Pixel coordinate grounding data —
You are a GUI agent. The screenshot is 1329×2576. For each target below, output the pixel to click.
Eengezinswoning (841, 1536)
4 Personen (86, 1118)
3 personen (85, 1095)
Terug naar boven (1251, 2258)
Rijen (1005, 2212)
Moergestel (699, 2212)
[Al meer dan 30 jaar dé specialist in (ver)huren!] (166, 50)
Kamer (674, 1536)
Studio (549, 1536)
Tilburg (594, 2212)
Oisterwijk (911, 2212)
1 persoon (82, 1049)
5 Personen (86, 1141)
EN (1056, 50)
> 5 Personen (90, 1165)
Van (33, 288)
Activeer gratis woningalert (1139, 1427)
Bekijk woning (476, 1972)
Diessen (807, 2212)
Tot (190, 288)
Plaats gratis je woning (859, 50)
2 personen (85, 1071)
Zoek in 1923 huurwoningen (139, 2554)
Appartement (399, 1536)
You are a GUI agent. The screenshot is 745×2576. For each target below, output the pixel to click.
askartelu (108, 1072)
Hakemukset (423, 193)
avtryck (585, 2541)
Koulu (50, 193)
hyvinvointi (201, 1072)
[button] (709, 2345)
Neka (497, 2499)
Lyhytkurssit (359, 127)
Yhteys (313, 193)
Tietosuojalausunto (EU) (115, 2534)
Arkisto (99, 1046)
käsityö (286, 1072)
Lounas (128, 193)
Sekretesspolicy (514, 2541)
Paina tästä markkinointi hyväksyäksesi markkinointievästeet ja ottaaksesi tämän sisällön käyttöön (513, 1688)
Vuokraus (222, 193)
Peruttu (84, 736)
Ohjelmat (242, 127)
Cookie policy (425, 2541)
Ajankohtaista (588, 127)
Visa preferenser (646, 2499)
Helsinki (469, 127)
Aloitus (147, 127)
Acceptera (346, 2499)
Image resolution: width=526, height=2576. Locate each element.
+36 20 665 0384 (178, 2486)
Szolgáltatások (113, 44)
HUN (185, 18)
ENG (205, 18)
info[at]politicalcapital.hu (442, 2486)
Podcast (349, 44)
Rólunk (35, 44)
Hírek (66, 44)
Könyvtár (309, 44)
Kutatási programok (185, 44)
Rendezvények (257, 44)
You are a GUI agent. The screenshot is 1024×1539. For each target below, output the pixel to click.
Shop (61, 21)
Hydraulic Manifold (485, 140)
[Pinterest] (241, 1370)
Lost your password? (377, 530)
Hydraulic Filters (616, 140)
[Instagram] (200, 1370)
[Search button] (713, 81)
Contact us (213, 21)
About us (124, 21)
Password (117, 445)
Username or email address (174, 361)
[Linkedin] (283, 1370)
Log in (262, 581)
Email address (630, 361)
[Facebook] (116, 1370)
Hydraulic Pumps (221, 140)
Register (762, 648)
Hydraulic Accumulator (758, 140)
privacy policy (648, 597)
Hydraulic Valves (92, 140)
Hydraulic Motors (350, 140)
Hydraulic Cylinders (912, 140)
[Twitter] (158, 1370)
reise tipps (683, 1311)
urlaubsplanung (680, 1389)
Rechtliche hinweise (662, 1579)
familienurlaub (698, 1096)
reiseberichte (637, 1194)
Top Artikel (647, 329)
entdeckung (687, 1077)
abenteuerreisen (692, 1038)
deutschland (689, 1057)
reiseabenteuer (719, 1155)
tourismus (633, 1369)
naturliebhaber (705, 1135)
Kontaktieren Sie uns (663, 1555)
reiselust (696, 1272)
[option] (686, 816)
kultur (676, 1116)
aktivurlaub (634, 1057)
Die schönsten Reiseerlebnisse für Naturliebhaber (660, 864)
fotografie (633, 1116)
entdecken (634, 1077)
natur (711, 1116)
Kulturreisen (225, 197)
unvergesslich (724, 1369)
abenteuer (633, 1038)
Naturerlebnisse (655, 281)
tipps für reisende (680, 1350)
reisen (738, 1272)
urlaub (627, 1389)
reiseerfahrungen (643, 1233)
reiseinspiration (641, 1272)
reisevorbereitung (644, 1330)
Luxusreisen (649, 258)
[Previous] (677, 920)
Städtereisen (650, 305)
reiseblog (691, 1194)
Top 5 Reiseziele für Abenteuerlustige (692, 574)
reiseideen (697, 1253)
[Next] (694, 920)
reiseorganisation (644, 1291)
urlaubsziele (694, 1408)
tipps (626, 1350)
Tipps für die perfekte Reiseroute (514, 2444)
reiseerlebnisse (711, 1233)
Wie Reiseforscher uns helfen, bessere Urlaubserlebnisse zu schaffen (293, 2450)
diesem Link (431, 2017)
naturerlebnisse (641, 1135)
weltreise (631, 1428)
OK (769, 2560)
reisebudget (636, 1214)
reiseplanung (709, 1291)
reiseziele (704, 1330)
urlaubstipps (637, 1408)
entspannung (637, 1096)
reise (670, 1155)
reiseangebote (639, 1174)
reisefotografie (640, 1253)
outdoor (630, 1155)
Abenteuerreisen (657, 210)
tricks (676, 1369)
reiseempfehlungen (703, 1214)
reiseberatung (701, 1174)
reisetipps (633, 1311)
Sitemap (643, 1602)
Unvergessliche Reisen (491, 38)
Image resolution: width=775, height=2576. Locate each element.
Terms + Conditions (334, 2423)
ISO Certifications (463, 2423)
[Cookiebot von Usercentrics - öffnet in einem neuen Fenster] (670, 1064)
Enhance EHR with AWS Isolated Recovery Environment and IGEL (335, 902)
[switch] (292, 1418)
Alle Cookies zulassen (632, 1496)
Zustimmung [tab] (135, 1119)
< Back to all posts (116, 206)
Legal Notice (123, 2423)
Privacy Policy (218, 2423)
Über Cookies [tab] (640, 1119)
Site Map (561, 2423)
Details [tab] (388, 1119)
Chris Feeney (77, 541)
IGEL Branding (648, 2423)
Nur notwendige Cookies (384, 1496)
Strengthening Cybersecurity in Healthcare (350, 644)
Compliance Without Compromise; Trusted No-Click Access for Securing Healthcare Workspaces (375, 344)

EXERCISE — Please print the records above exactly, leaving nothing out.

ANSWER AREA —
You are a GUI agent. The screenshot is 1329×2576. For each target below, output the pixel to click.
Eengezinswoning (841, 1536)
4 Personen (86, 1118)
3 personen (85, 1095)
Terug naar boven (1251, 2258)
Rijen (1005, 2212)
Moergestel (699, 2212)
[Al meer dan 30 jaar dé specialist in (ver)huren!] (166, 50)
Kamer (674, 1536)
Studio (549, 1536)
Tilburg (594, 2212)
Oisterwijk (911, 2212)
1 persoon (82, 1049)
5 Personen (86, 1141)
EN (1056, 50)
> 5 Personen (90, 1165)
Van (33, 288)
Activeer gratis woningalert (1139, 1427)
Bekijk woning (476, 1972)
Diessen (807, 2212)
Tot (190, 288)
Plaats gratis je woning (859, 50)
2 personen (85, 1071)
Zoek in 1923 huurwoningen (139, 2554)
Appartement (399, 1536)
You are a GUI agent. The screenshot is 745×2576. For each target below, output the pixel to click.
askartelu (108, 1072)
Hakemukset (423, 193)
avtryck (585, 2541)
Koulu (50, 193)
hyvinvointi (201, 1072)
[button] (709, 2345)
Neka (497, 2499)
Lyhytkurssit (359, 127)
Yhteys (313, 193)
Tietosuojalausunto (EU) (115, 2534)
Arkisto (99, 1046)
käsityö (286, 1072)
Lounas (128, 193)
Sekretesspolicy (514, 2541)
Paina tästä markkinointi hyväksyäksesi markkinointievästeet ja ottaaksesi tämän sisällön käyttöön (513, 1688)
Vuokraus (222, 193)
Peruttu (84, 736)
Ohjelmat (242, 127)
Cookie policy (425, 2541)
Ajankohtaista (588, 127)
Visa preferenser (646, 2499)
Helsinki (469, 127)
Aloitus (147, 127)
Acceptera (346, 2499)
Image resolution: width=526, height=2576. Locate each element.
+36 20 665 0384 (178, 2486)
Szolgáltatások (113, 44)
HUN (185, 18)
ENG (205, 18)
info[at]politicalcapital.hu (442, 2486)
Podcast (349, 44)
Rólunk (35, 44)
Hírek (66, 44)
Könyvtár (309, 44)
Kutatási programok (185, 44)
Rendezvények (257, 44)
You are a GUI agent. The screenshot is 1024×1539. For each target below, output the pixel to click.
Shop (61, 21)
Hydraulic Manifold (485, 140)
[Pinterest] (241, 1370)
Lost your password? (377, 530)
Hydraulic Filters (616, 140)
[Instagram] (200, 1370)
[Search button] (713, 81)
Contact us (213, 21)
About us (124, 21)
Password (117, 445)
Username or email address (174, 361)
[Linkedin] (283, 1370)
Log in (262, 581)
Email address (630, 361)
[Facebook] (116, 1370)
Hydraulic Pumps (221, 140)
Register (762, 648)
Hydraulic Accumulator (758, 140)
privacy policy (648, 597)
Hydraulic Valves (92, 140)
Hydraulic Motors (350, 140)
Hydraulic Cylinders (912, 140)
[Twitter] (158, 1370)
reise tipps (683, 1311)
urlaubsplanung (680, 1389)
Rechtliche hinweise (662, 1579)
familienurlaub (698, 1096)
reiseberichte (637, 1194)
Top Artikel (647, 329)
entdeckung (687, 1077)
abenteuerreisen (692, 1038)
deutschland (689, 1057)
reiseabenteuer (719, 1155)
tourismus (633, 1369)
naturliebhaber (705, 1135)
Kontaktieren Sie uns (663, 1555)
reiselust (696, 1272)
[option] (686, 816)
kultur (676, 1116)
aktivurlaub (634, 1057)
Die schönsten Reiseerlebnisse für Naturliebhaber (660, 864)
fotografie (633, 1116)
entdecken (634, 1077)
natur (711, 1116)
Kulturreisen (225, 197)
unvergesslich (724, 1369)
abenteuer (633, 1038)
Naturerlebnisse (655, 281)
tipps für reisende (680, 1350)
reisen (738, 1272)
urlaub (627, 1389)
reiseerfahrungen (643, 1233)
reiseinspiration (641, 1272)
reisevorbereitung (644, 1330)
Luxusreisen (649, 258)
[Previous] (677, 920)
Städtereisen (650, 305)
reiseblog (691, 1194)
Top 5 Reiseziele für Abenteuerlustige (692, 574)
reiseideen (697, 1253)
[Next] (694, 920)
reiseorganisation (644, 1291)
urlaubsziele (694, 1408)
tipps (626, 1350)
Tipps für die perfekte Reiseroute (514, 2444)
reiseerlebnisse (711, 1233)
Wie Reiseforscher uns helfen, bessere Urlaubserlebnisse zu schaffen (293, 2450)
diesem Link (431, 2017)
naturerlebnisse (641, 1135)
weltreise (631, 1428)
OK (769, 2560)
reisebudget (636, 1214)
reiseplanung (709, 1291)
reiseziele (704, 1330)
urlaubstipps (637, 1408)
entspannung (637, 1096)
reise (670, 1155)
reiseangebote (639, 1174)
reisefotografie (640, 1253)
outdoor (630, 1155)
Abenteuerreisen (657, 210)
tricks (676, 1369)
reiseempfehlungen (703, 1214)
reiseberatung (701, 1174)
reisetipps (633, 1311)
Sitemap (643, 1602)
Unvergessliche Reisen (491, 38)
Image resolution: width=775, height=2576. Locate each element.
Terms + Conditions (334, 2423)
ISO Certifications (463, 2423)
[Cookiebot von Usercentrics - öffnet in einem neuen Fenster] (670, 1064)
Enhance EHR with AWS Isolated Recovery Environment and IGEL (335, 902)
[switch] (292, 1418)
Alle Cookies zulassen (632, 1496)
Zustimmung [tab] (135, 1119)
< Back to all posts (116, 206)
Legal Notice (123, 2423)
Privacy Policy (218, 2423)
Über Cookies [tab] (640, 1119)
Site Map (561, 2423)
Details [tab] (388, 1119)
Chris Feeney (77, 541)
IGEL Branding (648, 2423)
Nur notwendige Cookies (384, 1496)
Strengthening Cybersecurity in Healthcare (350, 644)
Compliance Without Compromise; Trusted No-Click Access for Securing Healthcare Workspaces (375, 344)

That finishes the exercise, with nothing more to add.